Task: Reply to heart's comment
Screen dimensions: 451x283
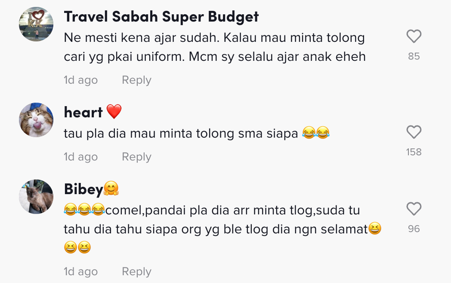Action: click(x=136, y=157)
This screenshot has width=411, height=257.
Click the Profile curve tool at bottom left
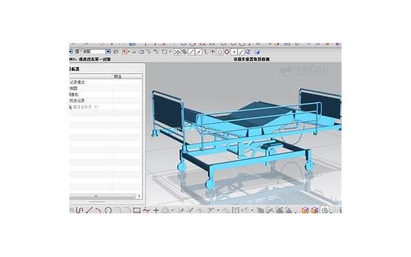(80, 210)
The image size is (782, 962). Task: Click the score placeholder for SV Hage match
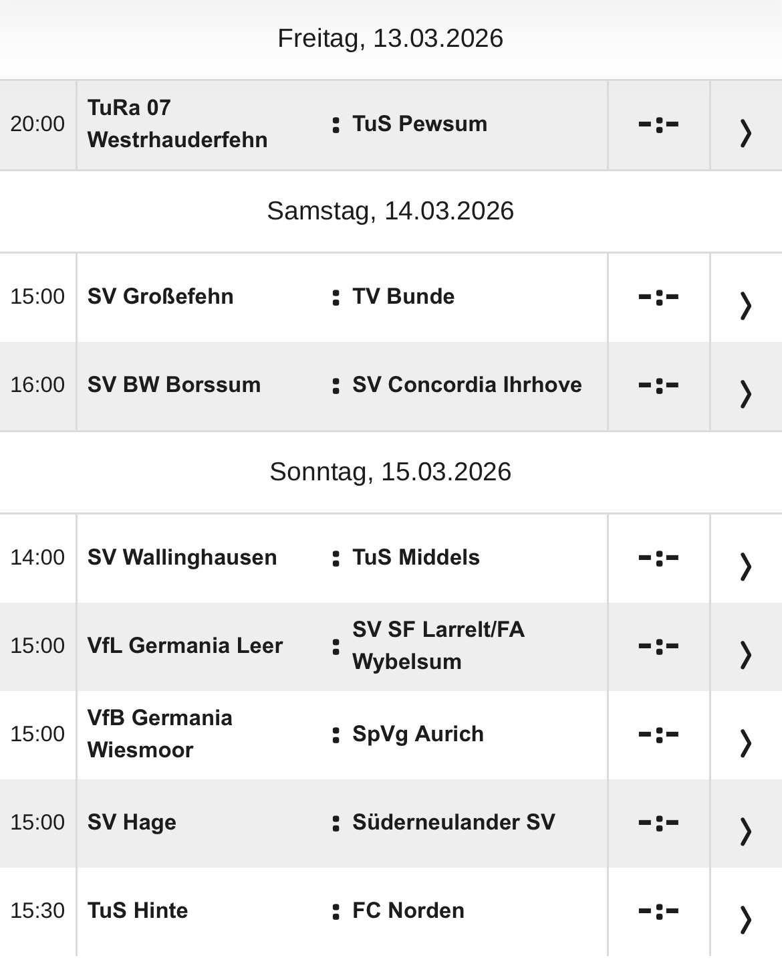(658, 822)
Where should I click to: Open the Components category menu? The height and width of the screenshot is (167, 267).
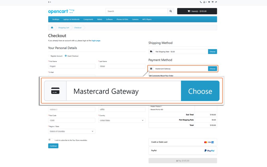pyautogui.click(x=88, y=19)
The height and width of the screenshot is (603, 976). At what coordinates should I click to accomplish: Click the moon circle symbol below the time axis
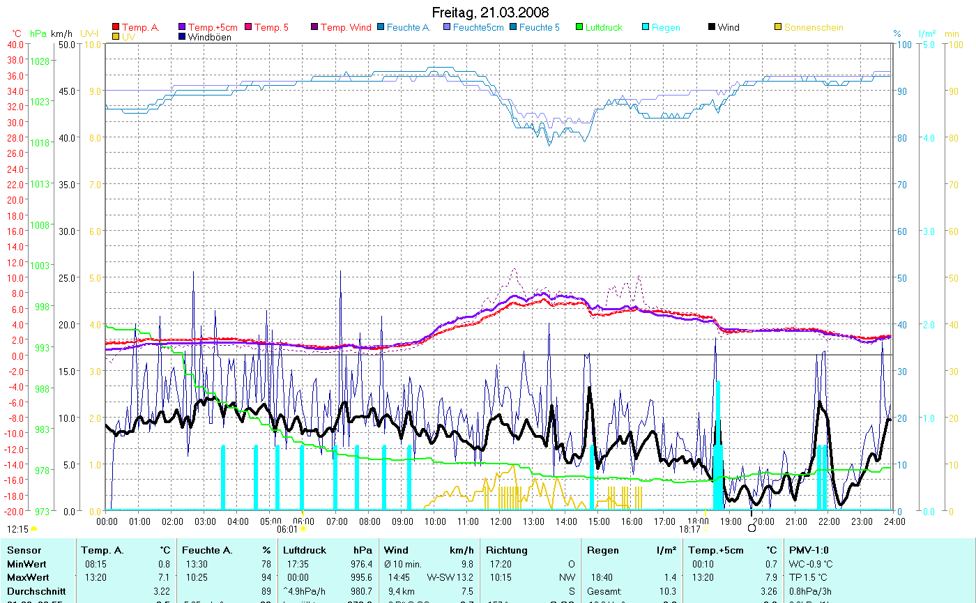coord(752,528)
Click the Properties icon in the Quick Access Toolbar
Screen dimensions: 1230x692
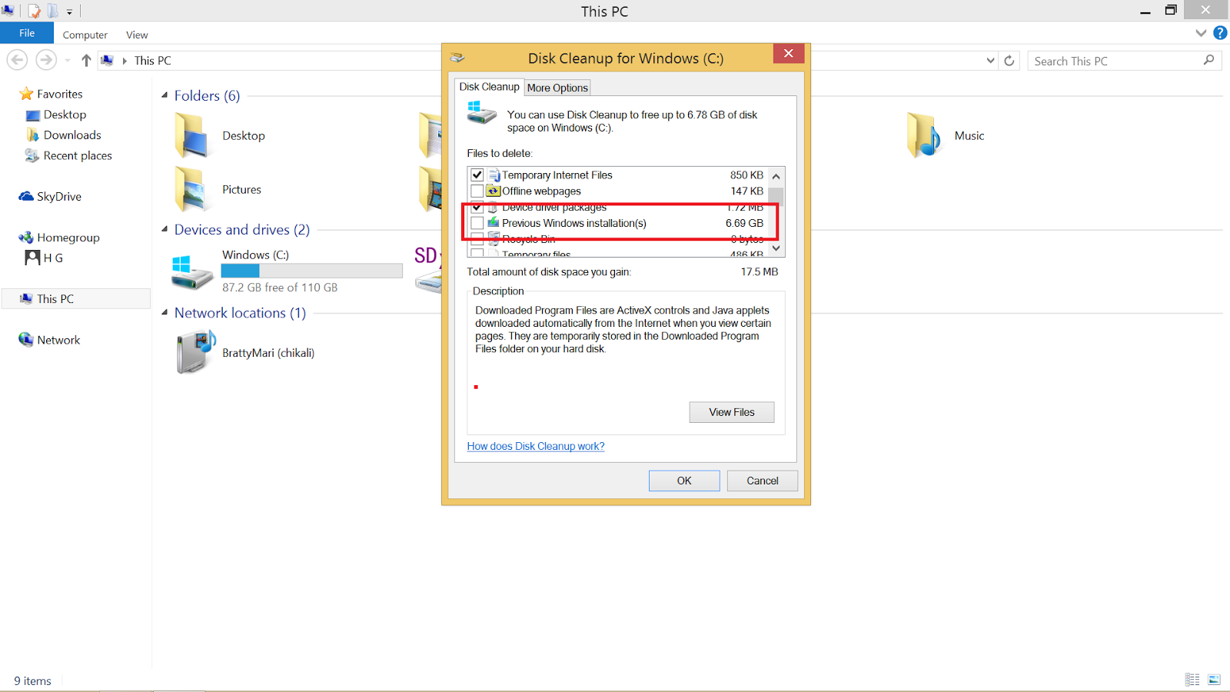[34, 11]
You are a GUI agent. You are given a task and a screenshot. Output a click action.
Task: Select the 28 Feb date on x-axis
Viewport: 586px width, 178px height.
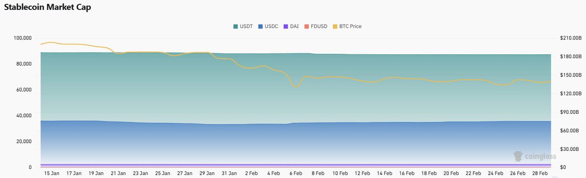[x=540, y=173]
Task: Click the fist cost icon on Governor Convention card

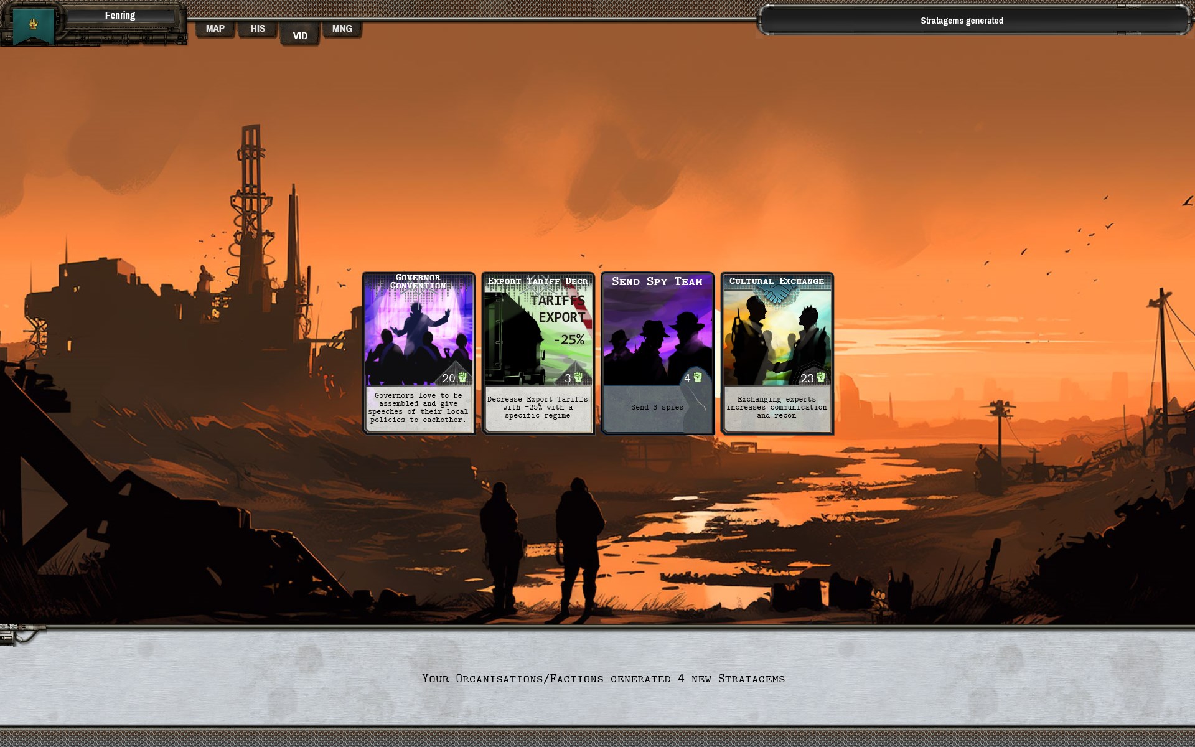Action: pos(462,377)
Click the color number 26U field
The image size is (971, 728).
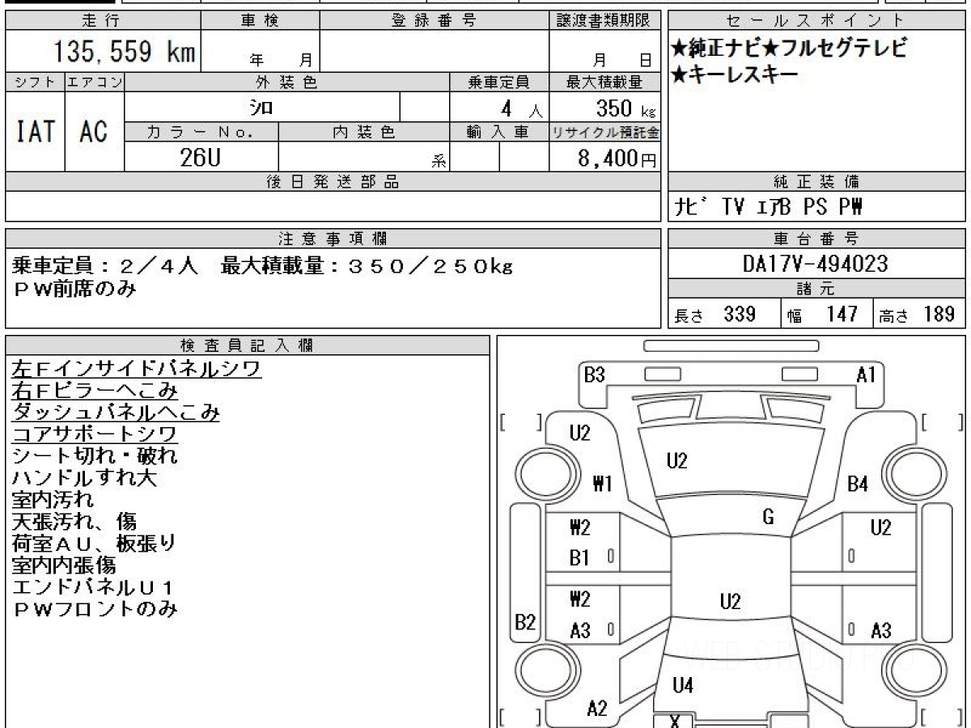(x=200, y=158)
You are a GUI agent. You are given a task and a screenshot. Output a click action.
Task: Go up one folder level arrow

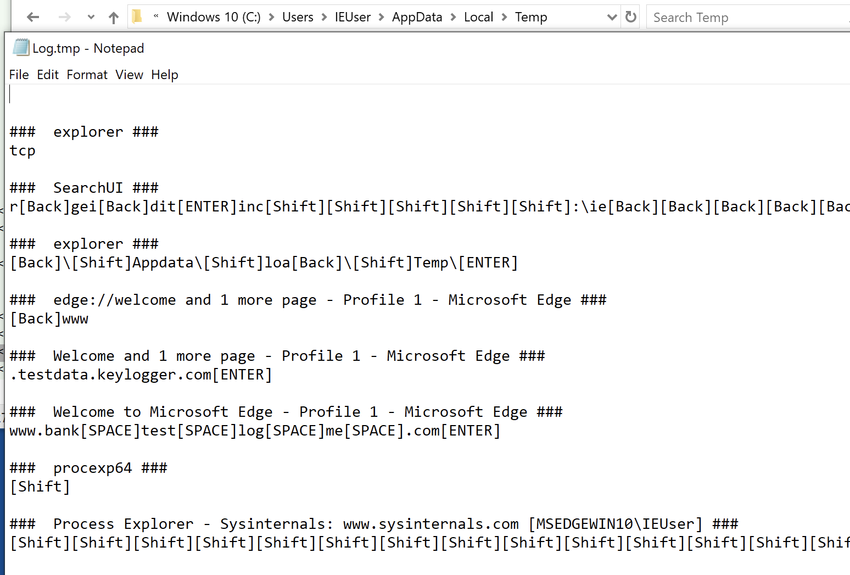tap(114, 18)
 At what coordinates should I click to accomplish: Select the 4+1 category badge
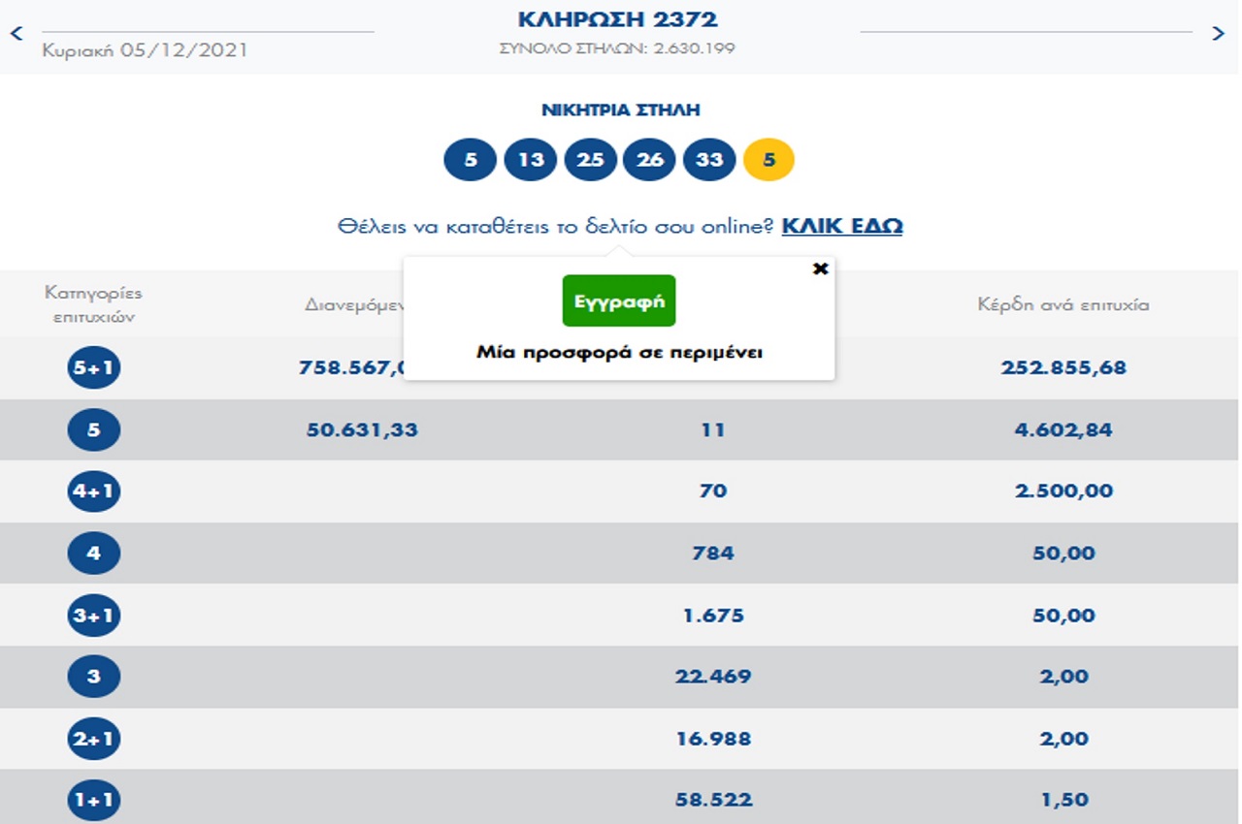[x=94, y=491]
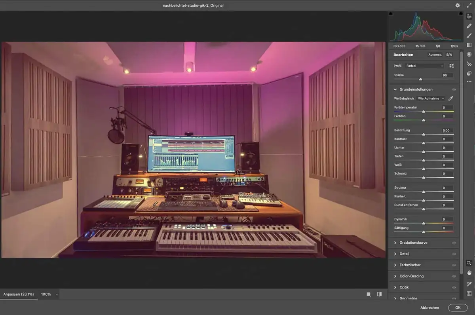Expand the Color-Grading section
475x315 pixels.
click(x=411, y=276)
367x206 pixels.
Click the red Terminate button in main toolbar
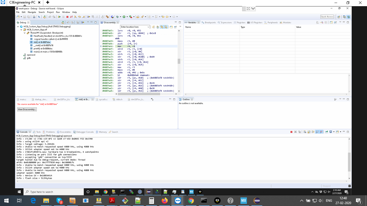[x=67, y=17]
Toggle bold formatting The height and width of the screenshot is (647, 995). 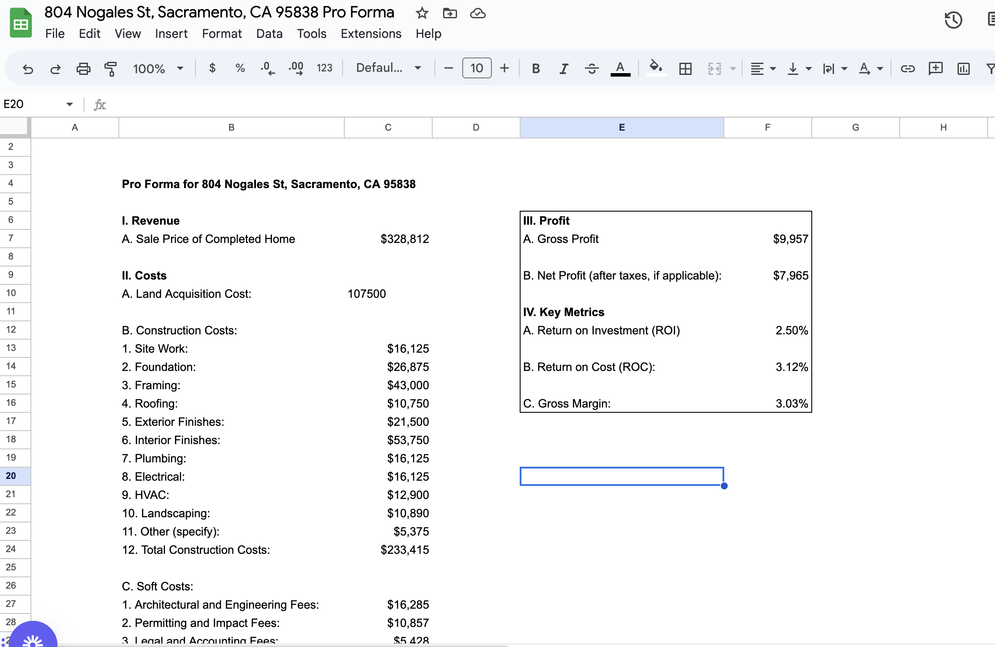(536, 68)
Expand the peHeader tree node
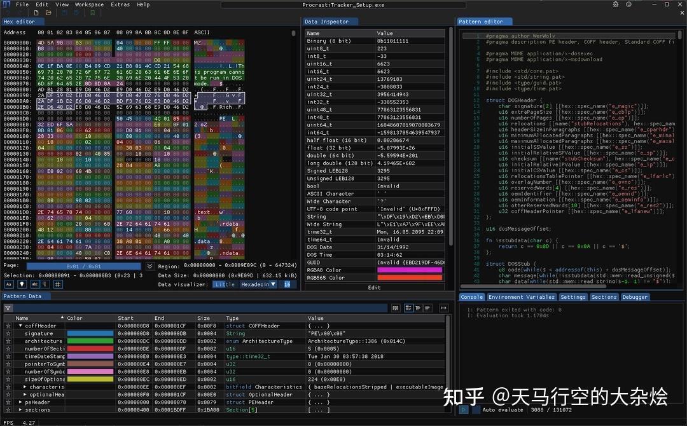The height and width of the screenshot is (426, 687). [20, 402]
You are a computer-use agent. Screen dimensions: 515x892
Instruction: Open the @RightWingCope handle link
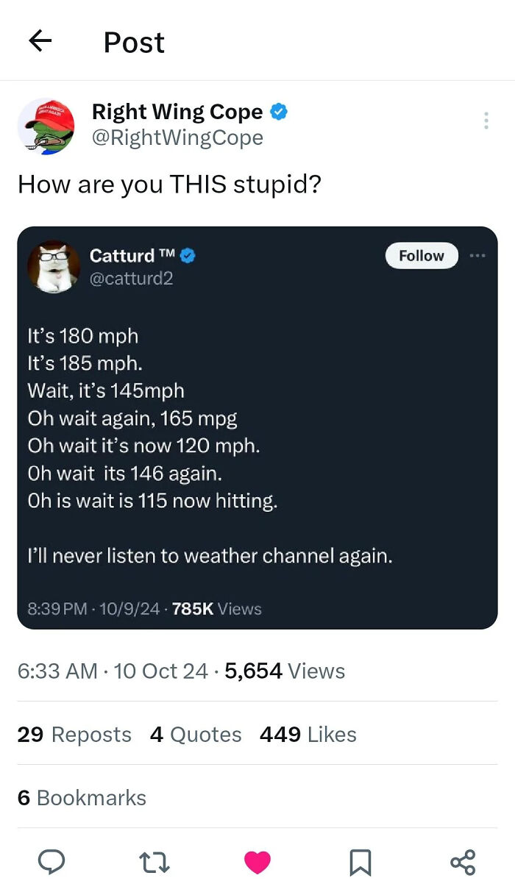[177, 138]
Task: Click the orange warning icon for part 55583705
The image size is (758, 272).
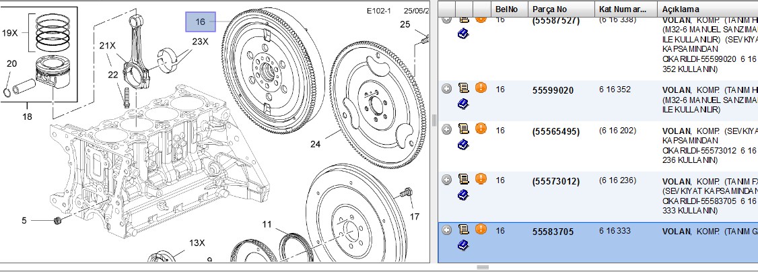Action: coord(481,229)
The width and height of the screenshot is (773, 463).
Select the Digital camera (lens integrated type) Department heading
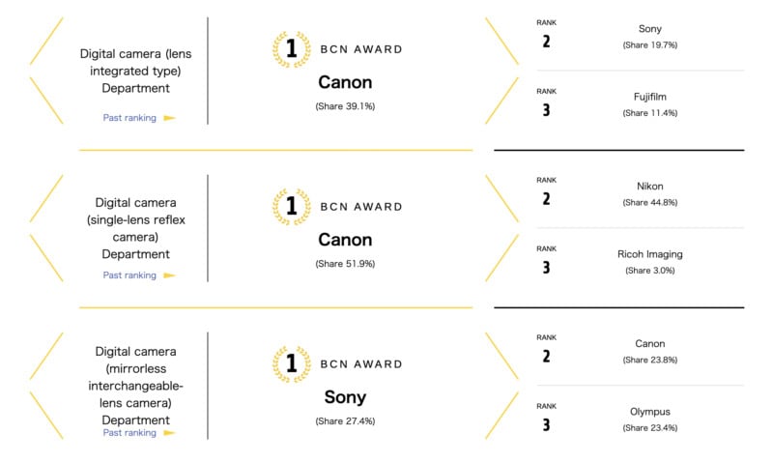coord(136,71)
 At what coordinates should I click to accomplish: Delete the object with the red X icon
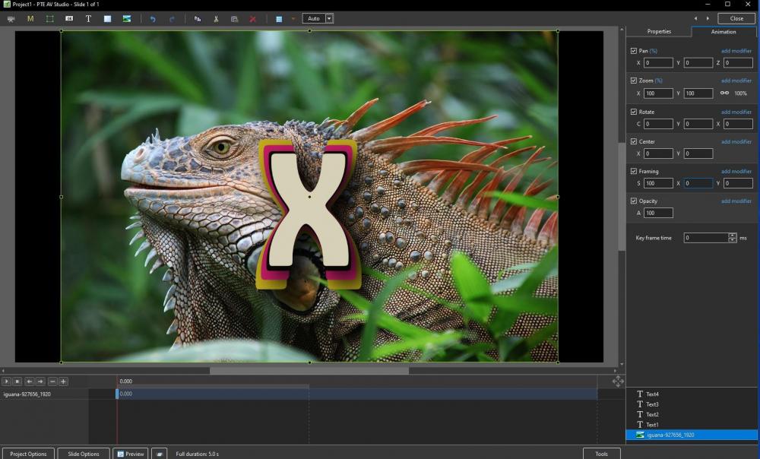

GIVEN INSTRUCTION -
From the records above, copy out every line that contains the word "Open". Case counts.

FINAL ANSWER -
Where should I click to: Open the Components category menu? The height and width of the screenshot is (167, 267).
Instruction: Open the @RightWingCope handle link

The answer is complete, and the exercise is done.